# Tarefas
- 1) No texto sobre Mo Farah, que nome lhe deram os pais quando nasceu?
- 2) Prossegue o texto sobre Mo Farah a partir da sua última frase.

# Texto do documento
******************************
Mo Farah lembra-se de poucos pormenores da sua vida na Somália. Mas há uma coisa que ele sabe: ninguém lhe chamava Mo Farah. O nome que se tornou lendário, quase sinónimo de uma gazela em corpo de humano, não era o que Mo Farah tinha quando residia numa das partes mais pobre e instáveis de África.
O nome que os pais lhe deram quando veio ao mundo foi Hussein Abdi Kahin. A família vivia em Somaliland, no norte, zona que declarou independência da Somália em 1991 mas que nunca obteve reconhecimento internacional. Quando Hussein tinha quatro anos, o seu pai foi morto, vítima de um disparo entre a violência que transformava a realidade do quotidiano num pesadelo de olhos abertos.
Aos nove anos, Hussein foi para o Djibouti. Uma mulher disse-lhe que ele iria dali para a Europa, onde se encontraria com outros familiares. Hussein lembra-se de estar “entusiasmado”, particularmente porque iria viajar de avião pela primeira vez.
Só que, naquela viagem, Hussein deixou de ser Hussein. A mulher disse-lhe que o nome tinha de ficar para trás, mostrando-lhe falsos documentos da criança com outro nome: “Mohamed Farah”.
Com outra entidade, Hussein, agora Mohamed, foi levado para uma casa no oeste de Londres. Lá, a mulher pegou num papel que Hussein tinha com os detalhes de contacto da família, que continuava na Somália. Rasgou-o e deitou-o ao lixo.
Se Hussein quisesse comer, dizia-lhe a mulher, tinha de limpar e cuidar da casa. Exercer de criado, basicamente. “Se quiseres voltar a ver a tua família, não digas nada”, é a frase que ficou na memória daquela criança, que se fechava na casa de banho e chorava.
Com o passar dos anos, Mohamed encontrou na corrida um refúgio. A resistência das pernas abriu um novo universo de possibilidades para Mo. Passados 31 anos do dia em que chegou a Londres desprovido de nome e família, Mo é Sir Mo Farah, quatro vezes ouro olímpico e campeão mundial em seis ocasiões, 10 títulos de máxima importância que o tornam no mais laureado fundista masculino na pista.
Nas ruas da grande metrópole à qual chegou vítima do tráfico humano, Mo irá correr, neste 23 de abril, a última maratona da sua carreira. Em Londres, fará os 42.195 quilómetros pela derradeira vez como atleta profissional, em mais uma despedida num ano em que coloca um ponto final num caminho como desportista que se funde com uma biografia que poderia ser considerada pelos melhores guionistas como excessivamente fantasiada, produto da imaginação. Mas que é bem real.
******************************
# Conjunto de dados
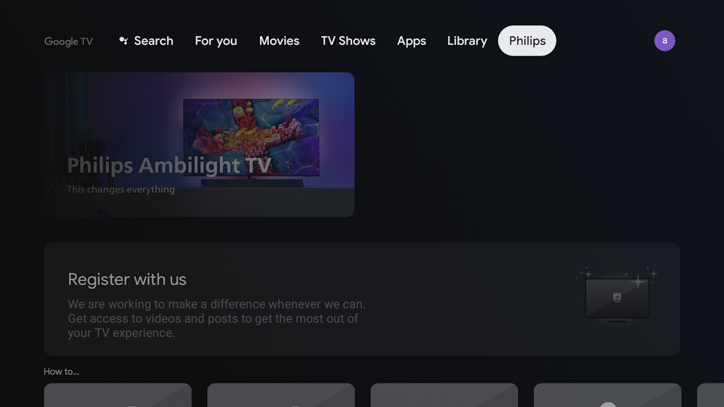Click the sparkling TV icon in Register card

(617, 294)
******************************
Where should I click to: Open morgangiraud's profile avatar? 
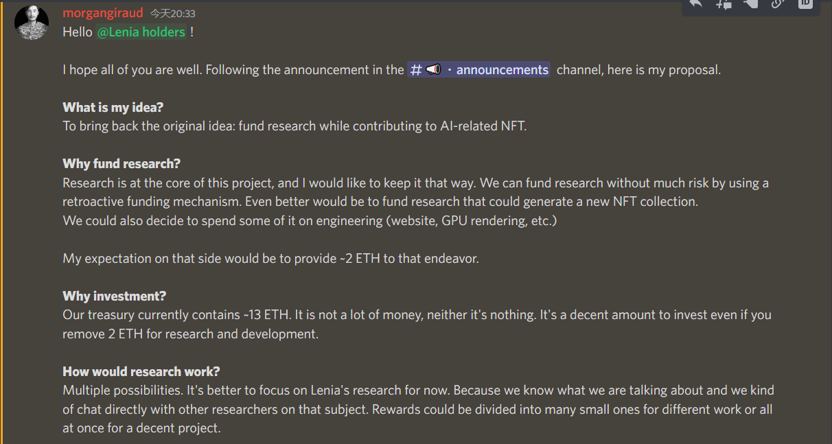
******************************
# Respostas às tarefas
- 1) Hussein Abdi Kahin.

- 2)
Mo Farah a fazer o 'mobot', seu gesto icónico
Michael Steele
A história da chegada de Farah ao Reino Unido foi contada, em julho de 2022, pelo atleta num documentário da BBC. “A maior parte das pessoas conhece-me como Mo Farah, mas esse não é o meu nome ou essa não é a realidade. A história verdadeira é que eu nasci na Somaliland, no norte da Somália, como Husein Abdi Kahin. Apesar do que disse no passado, os meus pais nunca viveram no Reino Unido”, revela o atleta.
Desde que se tornara conhecido, Mo dissera sempre que fugira, enquanto refugiado, da Somália para o Reino Unido, acompanhado dos pais. No entanto, o pai morreu quando ele era criança e a mãe e os dois irmãos continuaram na quinta da família.
Perante a destruição vivida na Somália — “só ouvíamos boom, boom, boom, era morte por todo o lado”, lembra o irmão de Farah à BBC —, a mãe decidiu mandar o filho, aos oito anos, para o Djibouti, para viver com o tio, tentando ter alguma paz. Mas nunca entendeu como é que foi possível que Hussein acabasse na Europa.
Do tráfico ao “verdadeiro Mo”
Durante muito tempo, Mo Farah bloqueou a recordação de ter sido vítima de tráfico humano, de escravatura, das redes criminosas que se aproveitam da pobreza. Nos primeiros anos, as pessoas que levaram a criança para o Reino Unido não a deixaram ir à escola, mas aos 11 o menino foi para a Feltham Community College, onde os colegas e professores foram informados que ele era um refugiado vindo da Somália.
Sarah Rennie foi a primeira tutora do futuro campeão na escola. No citado documentário, recorda um jovem “neglicenciado”, que falava mal inglês e que parecia “emocional e culturalmente alienado”. As pessoas que diziam ser seus pais nunca foram a quaisquer reuniões.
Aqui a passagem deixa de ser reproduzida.